Extrait du document:
« Métamorphose », à la « Galerie du Beffroi », à Namur

écrit par YvesCalbert
le 09/01/2020
« Métamorphose », à la « Galerie du Beffroi », à Namur

Jusqu’au mercredi 15 janvier, la « Galerie du Beffroi », à Namur, nous plonge dans l’univers étrange et fascinant de Pierre Sgamma. Né à Alger, en 1961, cet artiste français vit et travaille dans le Vaucluse. À travers « Métamorphose », sa première exposition personnelle en Belgique, il explore avec originalité et fantaisie, nos joies, nos peurs, notre soif de liberté, nos zones d’ombres.

Céramiste, peintre et sculpteur, il nous permet de voyager aux royaumes des mythes et des contes. Ses créatures en céramique et ses installations animalières monumentales bousculent nos repères, mélangeant le sublime et le grotesque, le spirituel et le païen, la candeur et la perversité. Provoquer des émotions mais ne pas choquer, raconter tout en laissant à chacun le soin d’interpréter ses œuvres.

Dans cette exposition insolite où le mystère côtoie le réel, les femmes retrouvent leur nature sauvage, des enfants fusionnent avec des papillons, un cerf tente d’échapper à son reflet, le loup et le chaperon rouge ne forment plus qu’un (« tout ce qui se mange avec plaisir se digère avec facilité », écrit-il), …

En fin de compte (ou de conte), chacune de ces créatures hybrides nous renvoie à notre propre dualité, nous interrogeant sur notre condition humaine.

Le grès que travaille Pierre Sgamma est une céramique obtenue à partir d’une terre à forte teneur en silice. Cuite entre 1.000 et 1.300 degrés, dans un four adapté, elle se solidifie, devient étanche et très résistante.

L’exercice est particulièrement délicat, car la cuisson est capricieuse et souveraine. Pour une pièce retenue, combien seront sacrifiées, parce que la chaleur aura corrompu les couleurs, parce qu’elles auront éclaté dans le four… Il suffit d’une bulle d’air, emprisonnée lors du malaxage de la terre, et le travail est réduit à néant. Il arrive aussi parfois que l’artiste lui-même les écarte, car il les juge trop éloignées du résultat escompté… La besogne est, alors, à reprendre.

Données enregistrées:
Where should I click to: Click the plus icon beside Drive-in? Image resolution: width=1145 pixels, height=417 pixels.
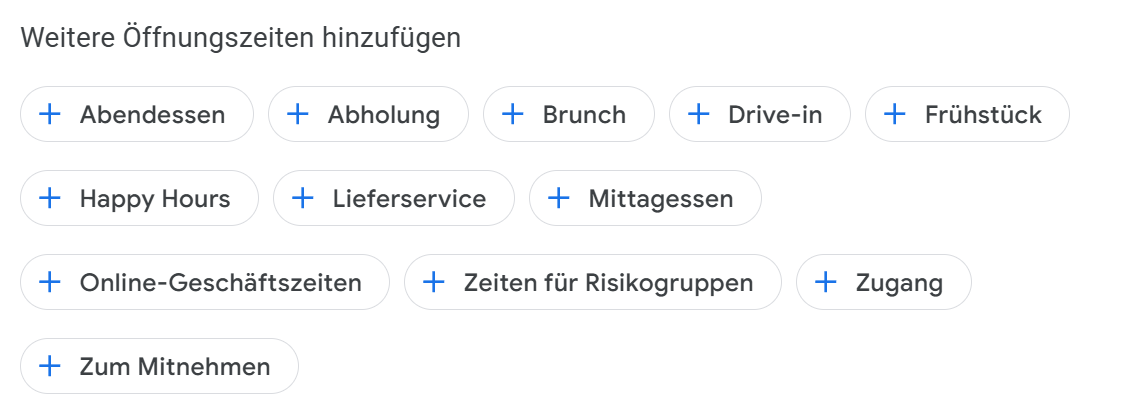coord(699,115)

Consigne: Recopiez à l'identique le passage de l'article sur l'exposition qui commence aux mots « écrit par YvesCalbert » et s'arrête après « d’interpréter ses œuvres. ».

Exercice corrigé:
écrit par YvesCalbert
le 09/01/2020
« Métamorphose », à la « Galerie du Beffroi », à Namur

Jusqu’au mercredi 15 janvier, la « Galerie du Beffroi », à Namur, nous plonge dans l’univers étrange et fascinant de Pierre Sgamma. Né à Alger, en 1961, cet artiste français vit et travaille dans le Vaucluse. À travers « Métamorphose », sa première exposition personnelle en Belgique, il explore avec originalité et fantaisie, nos joies, nos peurs, notre soif de liberté, nos zones d’ombres.

Céramiste, peintre et sculpteur, il nous permet de voyager aux royaumes des mythes et des contes. Ses créatures en céramique et ses installations animalières monumentales bousculent nos repères, mélangeant le sublime et le grotesque, le spirituel et le païen, la candeur et la perversité. Provoquer des émotions mais ne pas choquer, raconter tout en laissant à chacun le soin d’interpréter ses œuvres.